Sino Biopharmaceutical Limited (1177) disclosed that its self-developed rovadicitinib tablet (trade name: Anxu (安煦®)) received marketing approval from the National Medical Products Administration of China. The product is indicated for the first-line treatment of adult patients with intermediate-2 or high-risk primary myelofibrosis (PMF), post-polycythemia vera myelofibrosis (PPV-MF), or post-essential thrombocythemia myelofibrosis (PET-MF).

Rovadicitinib is described as a global first-in-class small-molecule inhibitor targeting both JAK/ROCK pathways, offering dual anti-inflammatory and anti-fibrotic effects. In a multicenter Phase II trial involving 107 patients, 58.33% of those treated with rovadicitinib achieved at least a 35% reduction in spleen volume at Week 24, with a best total symptom score reduction of 50% or more in 77.78% of patients. The incidence of Grade≥3 adverse events was about 40%, and the treatment discontinuation rate was 6.70%.
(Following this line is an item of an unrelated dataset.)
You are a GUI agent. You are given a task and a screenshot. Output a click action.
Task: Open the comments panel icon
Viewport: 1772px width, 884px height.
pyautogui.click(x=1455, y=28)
According to the announcement, myelofibrosis is a rare myeloproliferative neoplasm with an increasing incidence in China. By 2025, the patient population had exceeded 0.07 million, and it is projected to reach around 0.30 million by 2030. Rovadicitinib, which combines anti-inflammatory and anti-fibrotic effects, is anticipated to address significant unmet clinical needs. Beyond myelofibrosis, it also shows potential for chronic graft-versus-host disease, with Phase III clinical trials underway in China and Phase II studies approved in the United States.